Madica, a structured investment programme for pre-seed African startups, has announced fresh investments in two artificial intelligence (AI)-driven ventures, Tunisia’s Anavid and Morocco’s Hypeo AI, marking another milestone in its mission to bridge structural gaps in Africa’s startup ecosystem.
Each company will receive up to $200,000 in funding and gain entry into Madica’s 18-month accelerator programme, which offers tailored mentorship, executive coaching, international immersion trips, and access to a global investor network.
“At Madica, we believe and continue to prove that some of the world’s most transformative ideas come from places that are too often ignored,” said Emmanuel Adegboye, Head of Madica.
“The founders we’ve just welcomed are visionaries, building solutions with the power to uplift communities and shape industries.”
What Madica Is
Launched in 2022 and affiliated with Flourish Ventures, a global fintech-focused venture capital firm, Madica is a sector-agnostic investment programme designed to empower early-stage African startups that face deep-rooted structural challenges.
The initiative addresses barriers such as limited access to capital, insufficient mentorship, a scarcity of investors, and weak organizational support, problems that have historically stifled innovation across the continent.
Madica’s approach extends beyond capital injection. It provides hands-on support, helping founders build resilient business models capable of solving real social and economic problems.
Through its curriculum and coaching structure, the programme seeks to foster innovation, entrepreneurship, and wealth creation, bridging the gap between African ingenuity and global opportunity.
The New Investments
The new round of funding in Anavid and Hypeo AI brings Madica’s total portfolio to 10 startups, following four earlier investments made in February.

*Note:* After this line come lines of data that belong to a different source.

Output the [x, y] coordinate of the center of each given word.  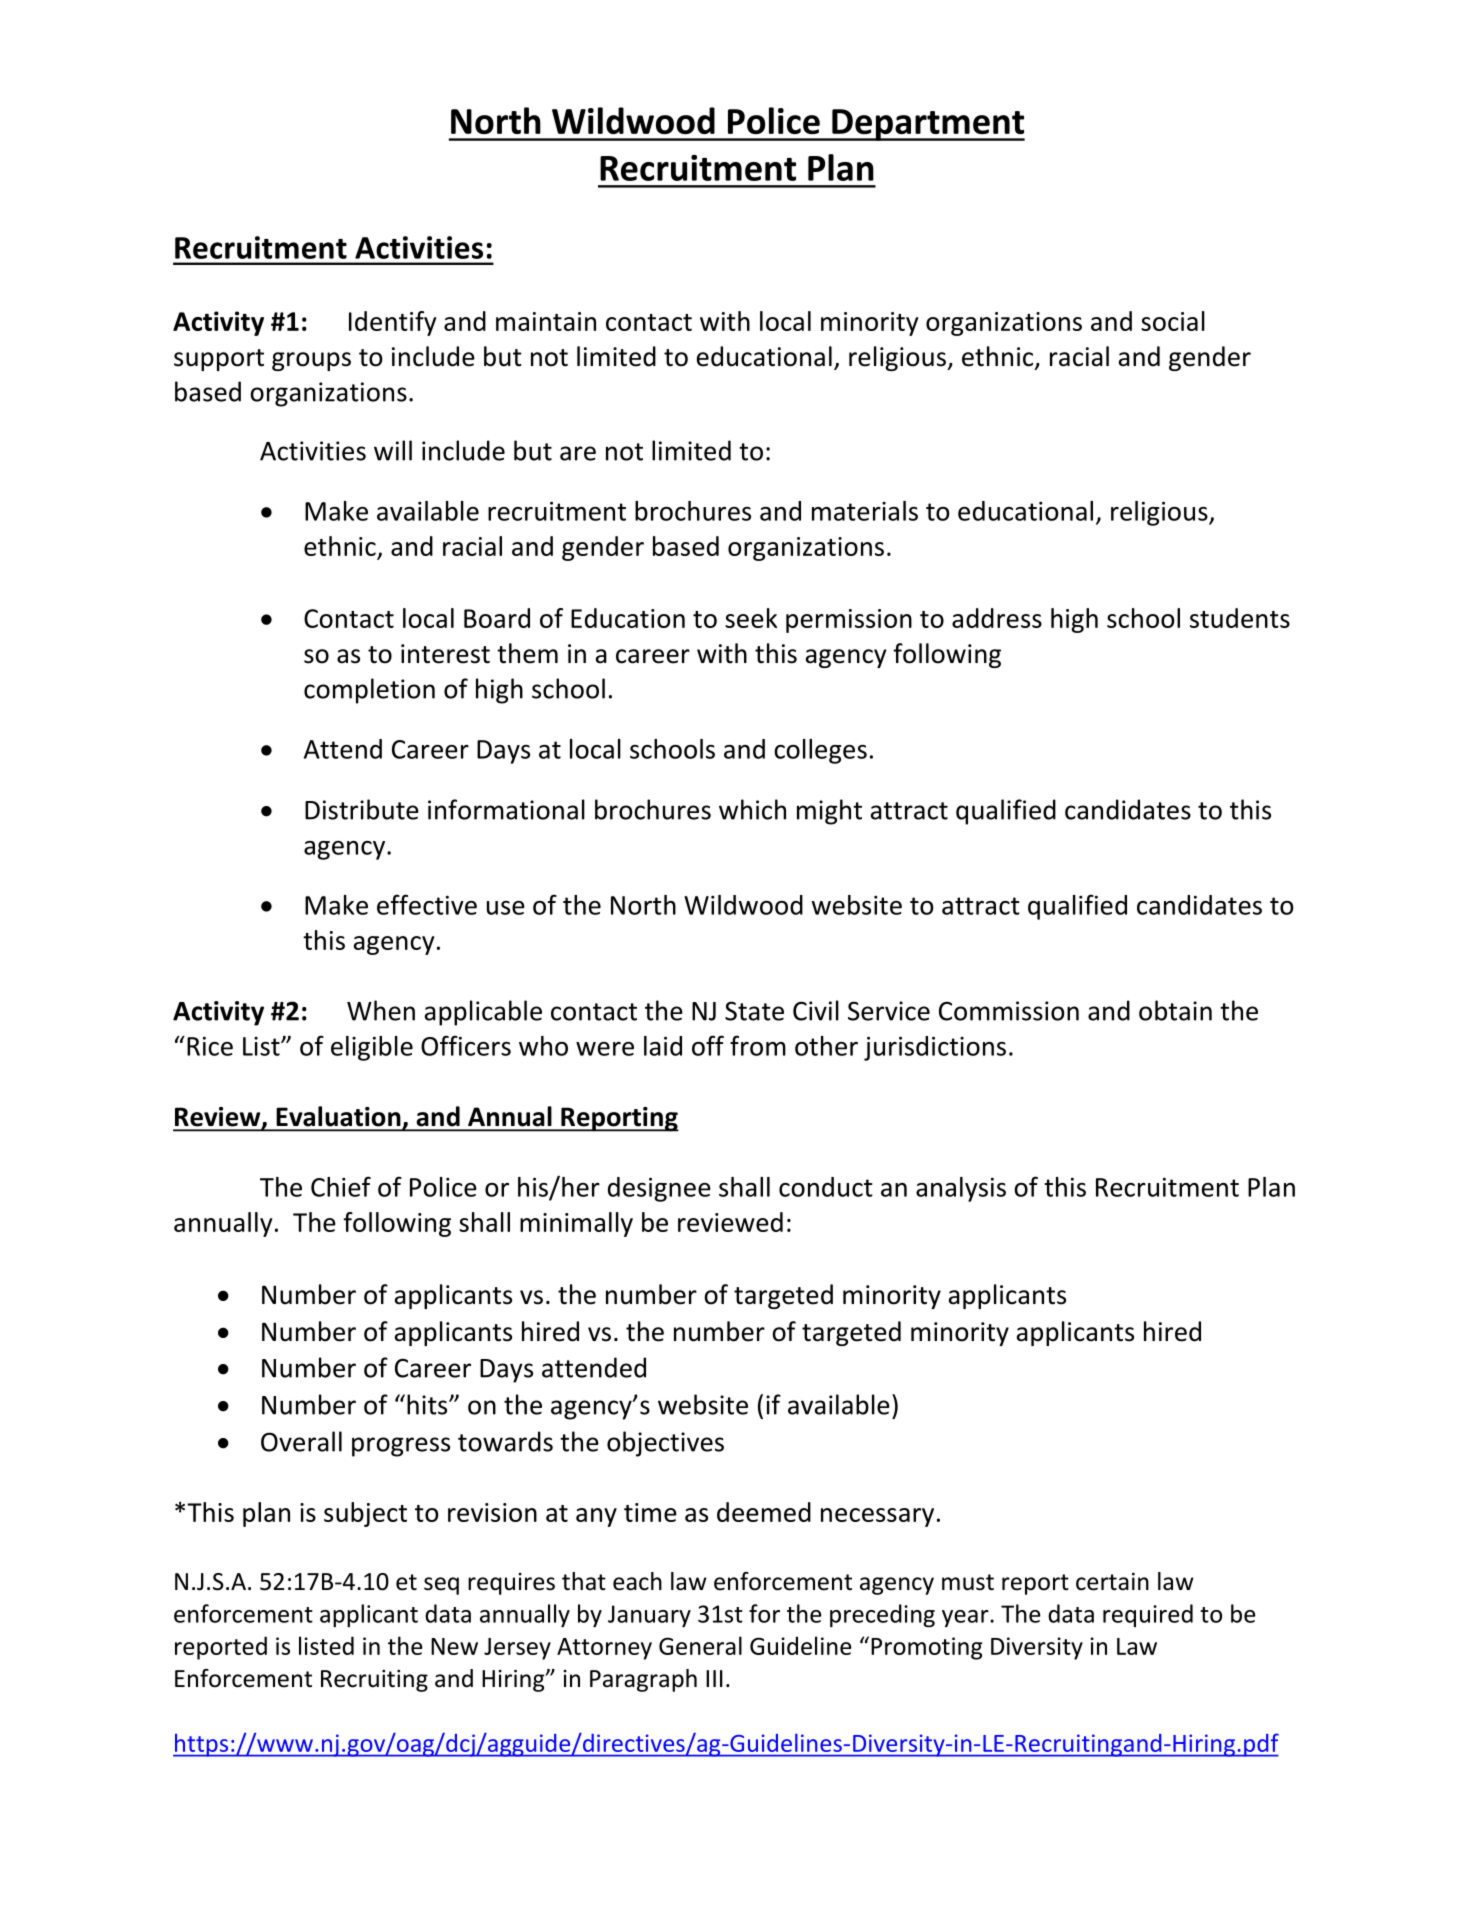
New [454, 1646]
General [700, 1645]
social [1173, 321]
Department [927, 125]
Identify [392, 323]
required [1148, 1615]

Each beneficiary receives up to $200,000 and enters an 18-month support programme that includes a customized curriculum, mentorship, and two fully-funded tech immersion trips, one within Africa and one abroad.
The programme is tailored to help startups refine their products, build strong management teams, and connect with Madica’s global network of investors.
This strategy is designed to make them more attractive to larger venture funds and to position them for long-term scalability in Africa’s competitive tech landscape.
The Startups Funded
Anavid, a Tunisian AI-powered solution, enhances existing retail surveillance systems by integrating with store cameras to reduce shoplifting losses and improve the overall customer experience.
Its technology reflects a growing wave of North African startups using AI to tackle real-world business inefficiencies.
On the other hand, Hypeo AI, based in Morocco, is a software-as-a-service (SaaS) platform that automates every stage of influencer marketing, from brand matching and content validation to payment management.
The platform aims to simplify how brands and creators connect, collaborate, and get paid, leveraging AI to replace the traditionally manual and time-consuming process.
“Our region is rapidly growing with creative energy, but without the right digital backbone, it often goes untapped,” said Meriam Bessa, Co-founder and CEO of Hypeo AI.
“We’re changing that by using AI to reimagine how brands and creators find each other, collaborate, and thrive. Backing by Madica will help us strengthen our AI capabilities to achieve this goal.”
A Bigger Collaboration: Madica and ABAN
Recently, Madica, with a move to expand investment flow and strengthen ecosystem connectivity, strategically partnered with the African Business Angel Network (ABAN) during the just concluded ABAN Congress in Lagos.
The collaboration aims to connect angel investors, individuals who fund early-stage startups, with institutional capital to co-invest and share deal flow across Africa.
Through this partnership, ABAN-affiliated angels and Madica will explore joint funding opportunities for portfolio companies, ensuring that more startups gain access to local capital and long-term support.
“The future of Africa’s innovation economy depends on how effectively we can mobilize local capital and empower local investors,” said Yemi Keri, President of ABAN.
“Our collaboration with Madica helps bridge the gap between angel investors and institutional capital, ensuring that more funding comes from within the continent.”
Why This Matters for Africa’s Startup Ecosystem
Africa’s startup scene continues to show resilience and promise despite global funding slowdowns.
According to Partech Africa’s 2024 report, total startup funding on the continent reached $3.5 billion, with pre-seed and seed stages accounting for about 30% of total deal volume, underscoring the critical role of early-stage backers like Madica.
By focusing on the pre-seed level, Madica fills a gap often overlooked by large investors who prefer later-stage ventures.
Its commitment to both financial and non-financial support strengthens the continent’s innovation pipeline, ensuring that startups in less-represented regions gain visibility and growth opportunities.
Madica’s latest investments in Anavid and Hypeo AI reflect a growing confidence in AI-driven African solutions capable of solving local problems with global potential.
With strategic alliances like the one with ABAN, the programme is not only nurturing individual startups but also building a stronger, more self-sustaining African innovation ecosystem, one driven by homegrown capital, mentorship, and vision.